Kurguya göre DAİŞ, bu silahları güya rejim ve müttefikleri ile savaştıktan sonra elde etmiş oluyor.



Uçaksavarlar, anti-tanklar Fırat Kalkanı'na katılan Türk savaş uçaklarını, tanklarını hedef aldığı zaman bunu rejim değil, DAİŞ yapmış olacak.



Ama günün sonunda DAİŞ'ten daha fazla, büyük katil ve soykırımcı Esed bu işten karlı çıkmış olacak.



Buradan şunu anlıyoruz.



Ajansın görüş aldığı

'Türk güvenlik kaynakları'

bu şeytani planı fark ettikten sonra,

“Tezgahın farkındayız”

demek için meseleyi alenileştirme kararı almıştı.
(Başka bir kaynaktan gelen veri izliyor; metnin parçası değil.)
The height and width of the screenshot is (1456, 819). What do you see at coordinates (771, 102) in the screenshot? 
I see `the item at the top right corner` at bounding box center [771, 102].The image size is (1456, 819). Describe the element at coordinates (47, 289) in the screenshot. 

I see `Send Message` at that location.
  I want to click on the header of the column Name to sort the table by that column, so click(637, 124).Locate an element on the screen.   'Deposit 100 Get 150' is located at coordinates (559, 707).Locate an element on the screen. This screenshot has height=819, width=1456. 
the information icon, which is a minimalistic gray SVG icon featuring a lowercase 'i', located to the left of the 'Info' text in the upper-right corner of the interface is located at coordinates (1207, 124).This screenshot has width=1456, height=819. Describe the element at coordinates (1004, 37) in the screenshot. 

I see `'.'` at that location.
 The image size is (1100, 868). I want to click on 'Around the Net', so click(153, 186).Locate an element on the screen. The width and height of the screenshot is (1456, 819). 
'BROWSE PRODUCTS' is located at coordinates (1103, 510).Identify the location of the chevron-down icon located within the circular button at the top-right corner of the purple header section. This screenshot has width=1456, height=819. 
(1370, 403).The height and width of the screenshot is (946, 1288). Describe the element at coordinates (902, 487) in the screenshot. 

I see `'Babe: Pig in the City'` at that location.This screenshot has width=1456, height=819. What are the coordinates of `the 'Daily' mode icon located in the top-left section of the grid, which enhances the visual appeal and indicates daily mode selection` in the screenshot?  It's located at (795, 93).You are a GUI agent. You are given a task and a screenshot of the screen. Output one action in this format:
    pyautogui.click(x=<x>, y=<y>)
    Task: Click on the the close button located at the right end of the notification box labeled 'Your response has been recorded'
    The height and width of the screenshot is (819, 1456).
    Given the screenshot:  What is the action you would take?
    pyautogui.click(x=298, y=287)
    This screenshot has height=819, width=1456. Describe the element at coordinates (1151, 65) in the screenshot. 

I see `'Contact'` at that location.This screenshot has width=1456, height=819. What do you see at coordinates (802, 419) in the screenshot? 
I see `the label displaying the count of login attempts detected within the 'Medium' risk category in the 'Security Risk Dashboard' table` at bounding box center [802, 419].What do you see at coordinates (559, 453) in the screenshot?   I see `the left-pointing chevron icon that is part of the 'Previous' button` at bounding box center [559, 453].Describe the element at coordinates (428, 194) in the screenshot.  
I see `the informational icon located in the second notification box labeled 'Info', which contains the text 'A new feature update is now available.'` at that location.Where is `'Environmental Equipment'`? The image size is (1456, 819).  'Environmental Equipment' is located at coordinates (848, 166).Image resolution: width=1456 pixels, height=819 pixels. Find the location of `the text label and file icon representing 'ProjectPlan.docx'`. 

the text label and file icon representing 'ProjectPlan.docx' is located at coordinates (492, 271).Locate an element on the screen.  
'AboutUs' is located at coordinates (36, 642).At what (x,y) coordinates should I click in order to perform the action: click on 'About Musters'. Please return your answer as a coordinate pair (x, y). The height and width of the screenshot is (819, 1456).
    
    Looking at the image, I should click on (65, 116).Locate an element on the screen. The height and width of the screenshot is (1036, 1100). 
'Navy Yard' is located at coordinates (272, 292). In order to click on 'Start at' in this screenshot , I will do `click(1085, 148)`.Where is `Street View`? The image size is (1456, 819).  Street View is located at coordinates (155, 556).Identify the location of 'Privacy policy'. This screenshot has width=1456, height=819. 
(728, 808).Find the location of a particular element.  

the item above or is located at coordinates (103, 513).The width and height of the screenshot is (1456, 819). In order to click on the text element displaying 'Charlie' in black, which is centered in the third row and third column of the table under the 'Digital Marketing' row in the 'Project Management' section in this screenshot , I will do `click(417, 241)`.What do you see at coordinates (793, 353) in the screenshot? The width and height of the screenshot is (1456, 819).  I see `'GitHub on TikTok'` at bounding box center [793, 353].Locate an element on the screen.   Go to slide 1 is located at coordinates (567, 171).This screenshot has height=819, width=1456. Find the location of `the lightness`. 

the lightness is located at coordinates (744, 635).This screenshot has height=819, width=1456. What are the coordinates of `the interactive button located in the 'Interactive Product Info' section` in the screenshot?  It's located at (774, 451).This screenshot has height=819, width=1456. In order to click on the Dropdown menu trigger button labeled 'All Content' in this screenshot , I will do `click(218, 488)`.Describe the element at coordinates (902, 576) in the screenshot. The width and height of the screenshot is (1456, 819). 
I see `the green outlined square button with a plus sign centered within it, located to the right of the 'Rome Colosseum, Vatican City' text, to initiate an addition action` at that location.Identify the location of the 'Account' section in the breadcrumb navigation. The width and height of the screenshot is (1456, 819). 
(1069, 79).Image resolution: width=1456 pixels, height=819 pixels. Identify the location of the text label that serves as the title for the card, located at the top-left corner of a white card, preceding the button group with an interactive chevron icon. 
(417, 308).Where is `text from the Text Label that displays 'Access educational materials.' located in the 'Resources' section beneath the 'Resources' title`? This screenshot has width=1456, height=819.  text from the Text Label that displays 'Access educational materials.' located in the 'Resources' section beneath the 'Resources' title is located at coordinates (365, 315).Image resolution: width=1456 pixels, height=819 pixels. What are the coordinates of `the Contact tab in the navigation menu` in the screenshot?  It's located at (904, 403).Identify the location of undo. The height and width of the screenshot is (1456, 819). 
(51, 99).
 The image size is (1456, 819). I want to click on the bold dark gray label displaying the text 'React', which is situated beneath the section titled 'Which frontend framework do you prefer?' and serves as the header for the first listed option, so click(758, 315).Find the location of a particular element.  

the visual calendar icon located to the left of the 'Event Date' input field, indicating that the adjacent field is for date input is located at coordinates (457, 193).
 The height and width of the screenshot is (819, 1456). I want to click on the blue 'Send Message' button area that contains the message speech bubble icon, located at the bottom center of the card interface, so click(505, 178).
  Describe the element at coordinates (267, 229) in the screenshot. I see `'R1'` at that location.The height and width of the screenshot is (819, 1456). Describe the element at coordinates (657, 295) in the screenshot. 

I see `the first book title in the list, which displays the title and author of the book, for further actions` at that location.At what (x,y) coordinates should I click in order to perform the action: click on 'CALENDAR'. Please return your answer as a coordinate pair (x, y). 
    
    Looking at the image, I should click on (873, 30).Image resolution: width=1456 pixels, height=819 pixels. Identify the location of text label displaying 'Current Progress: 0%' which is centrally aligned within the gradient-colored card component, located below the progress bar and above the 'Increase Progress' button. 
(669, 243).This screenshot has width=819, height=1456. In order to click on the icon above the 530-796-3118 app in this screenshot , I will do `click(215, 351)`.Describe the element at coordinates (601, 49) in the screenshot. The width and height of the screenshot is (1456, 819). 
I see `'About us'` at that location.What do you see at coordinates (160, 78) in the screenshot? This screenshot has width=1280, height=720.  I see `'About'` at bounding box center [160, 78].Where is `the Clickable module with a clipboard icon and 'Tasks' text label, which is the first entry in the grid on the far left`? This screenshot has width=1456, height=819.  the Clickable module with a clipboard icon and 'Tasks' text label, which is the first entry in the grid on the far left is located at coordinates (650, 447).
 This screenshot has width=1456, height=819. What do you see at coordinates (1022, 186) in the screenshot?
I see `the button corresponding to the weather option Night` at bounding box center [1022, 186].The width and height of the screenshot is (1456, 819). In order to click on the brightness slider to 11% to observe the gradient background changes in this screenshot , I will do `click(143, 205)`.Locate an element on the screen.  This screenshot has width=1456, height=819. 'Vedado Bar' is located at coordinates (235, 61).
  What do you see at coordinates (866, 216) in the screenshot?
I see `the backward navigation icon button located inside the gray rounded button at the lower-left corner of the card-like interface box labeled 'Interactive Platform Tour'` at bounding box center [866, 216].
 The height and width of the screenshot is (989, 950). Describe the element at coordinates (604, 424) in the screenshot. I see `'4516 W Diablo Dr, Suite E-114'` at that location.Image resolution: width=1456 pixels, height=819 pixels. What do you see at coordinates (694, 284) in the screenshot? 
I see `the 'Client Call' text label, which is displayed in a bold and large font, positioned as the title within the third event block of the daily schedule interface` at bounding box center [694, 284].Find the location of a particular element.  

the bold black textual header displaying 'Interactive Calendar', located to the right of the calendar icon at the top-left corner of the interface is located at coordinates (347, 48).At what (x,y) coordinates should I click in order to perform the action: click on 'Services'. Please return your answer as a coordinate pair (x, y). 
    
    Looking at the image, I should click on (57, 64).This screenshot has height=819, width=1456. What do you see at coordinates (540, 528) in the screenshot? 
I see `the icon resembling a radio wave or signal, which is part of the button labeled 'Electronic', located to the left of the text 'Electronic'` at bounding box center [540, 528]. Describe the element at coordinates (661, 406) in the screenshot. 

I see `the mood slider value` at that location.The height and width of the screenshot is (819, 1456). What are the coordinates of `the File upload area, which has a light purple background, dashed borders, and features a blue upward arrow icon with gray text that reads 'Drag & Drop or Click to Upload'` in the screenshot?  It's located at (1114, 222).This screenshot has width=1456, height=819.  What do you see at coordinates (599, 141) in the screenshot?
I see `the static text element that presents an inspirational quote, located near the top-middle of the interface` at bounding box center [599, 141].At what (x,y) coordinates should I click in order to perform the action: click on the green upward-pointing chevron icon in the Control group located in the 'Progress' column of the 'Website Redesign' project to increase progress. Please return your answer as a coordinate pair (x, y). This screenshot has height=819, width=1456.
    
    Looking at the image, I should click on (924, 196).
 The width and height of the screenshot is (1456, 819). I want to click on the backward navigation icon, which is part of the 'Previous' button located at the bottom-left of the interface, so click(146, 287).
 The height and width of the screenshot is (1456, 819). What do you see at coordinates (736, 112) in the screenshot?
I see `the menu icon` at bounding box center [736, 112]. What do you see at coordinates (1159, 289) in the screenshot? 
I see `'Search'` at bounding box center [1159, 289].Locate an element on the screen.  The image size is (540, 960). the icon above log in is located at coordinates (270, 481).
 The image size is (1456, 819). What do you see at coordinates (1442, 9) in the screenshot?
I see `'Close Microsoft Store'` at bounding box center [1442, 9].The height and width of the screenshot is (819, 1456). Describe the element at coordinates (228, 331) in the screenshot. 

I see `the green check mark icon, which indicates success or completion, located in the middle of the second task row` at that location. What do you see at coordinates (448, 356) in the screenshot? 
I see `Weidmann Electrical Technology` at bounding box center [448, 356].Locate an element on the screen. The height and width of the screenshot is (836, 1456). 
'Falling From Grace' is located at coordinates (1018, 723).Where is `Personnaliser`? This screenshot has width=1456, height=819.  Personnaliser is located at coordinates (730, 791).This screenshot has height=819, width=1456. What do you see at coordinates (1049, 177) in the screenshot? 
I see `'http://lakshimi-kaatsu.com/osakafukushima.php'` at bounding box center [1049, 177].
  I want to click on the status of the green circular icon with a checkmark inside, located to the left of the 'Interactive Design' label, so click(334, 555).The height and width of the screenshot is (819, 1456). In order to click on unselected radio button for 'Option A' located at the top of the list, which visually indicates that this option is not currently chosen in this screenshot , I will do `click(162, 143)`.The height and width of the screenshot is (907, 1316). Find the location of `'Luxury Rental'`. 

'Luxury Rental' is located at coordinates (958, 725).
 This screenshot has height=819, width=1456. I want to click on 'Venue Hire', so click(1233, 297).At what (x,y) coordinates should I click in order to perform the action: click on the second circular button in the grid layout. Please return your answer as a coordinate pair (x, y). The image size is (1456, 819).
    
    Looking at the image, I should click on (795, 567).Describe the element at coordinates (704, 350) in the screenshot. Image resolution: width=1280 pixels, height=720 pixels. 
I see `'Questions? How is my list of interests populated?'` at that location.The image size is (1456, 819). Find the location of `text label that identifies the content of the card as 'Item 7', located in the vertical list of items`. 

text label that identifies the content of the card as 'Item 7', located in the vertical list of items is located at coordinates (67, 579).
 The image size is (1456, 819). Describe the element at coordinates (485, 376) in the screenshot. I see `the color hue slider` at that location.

Böyle bir tehdit uygulamaya konursa, neyin ne olduğunun şimdiden herkes tarafından bilinmesi gerektiğini vurgulamak için.



REJİM HALEP'TEN SONRA EL BAB'A MI YÖNELECEK?


Çağımızın en büyük zalimi Esed, müttefikleri ile birlikte Halep'in tamamını ele geçirmek üzere.



Kentin yüzde 2'sine sıkışan 100 bin kişiden çığlıklar yükseliyor.



Yok, hayır, hepsine çığlık demeyelim.



Dün, ölümü bekleyen bir Doğu Haleplinin sosyal medya üzerinden yaptığı

'veda konuşmasını'

dinledim.



“Ben kendi durumuma değil de, sizin benim için üzülmenize üzülüyorum”

diyordu.



Şu asalete bakar mısınız?



“Halep'te temizlik yapılıyor”

diye sevinç çığlıkları utansın!



Sorumuz neydi?



Esed rejimi Halep'ten sonra El Bab'a mı yönelecek?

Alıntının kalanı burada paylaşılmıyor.